— START Records provided —

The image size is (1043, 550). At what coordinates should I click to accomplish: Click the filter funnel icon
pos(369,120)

— END Records provided —
— START Records provided —

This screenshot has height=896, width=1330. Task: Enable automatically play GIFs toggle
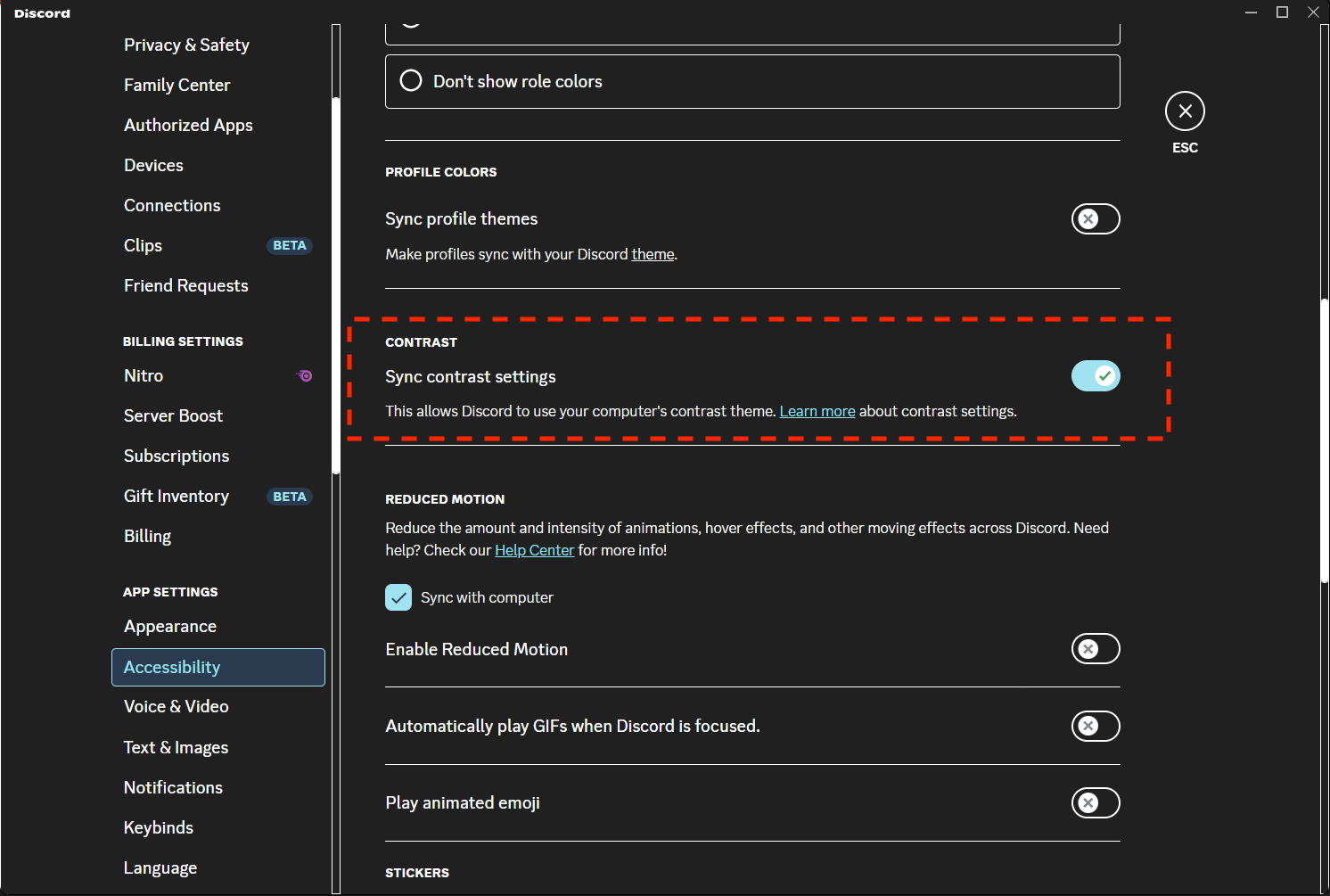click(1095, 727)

— END Records provided —
— START Records provided —

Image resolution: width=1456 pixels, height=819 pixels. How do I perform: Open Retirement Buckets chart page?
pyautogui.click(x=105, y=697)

— END Records provided —

Problem —
Please rescale the rows from the line with "The image size" to the line with "pos(369,120)", both included, and write those lines out again with their requests. Multiply every coordinate in the answers by 1.85 and round to whole numbers, with halves rounded up.

Full solution —
The image size is (1043, 550). At what coordinates should I click to accomplish: Click the filter funnel icon
pos(683,222)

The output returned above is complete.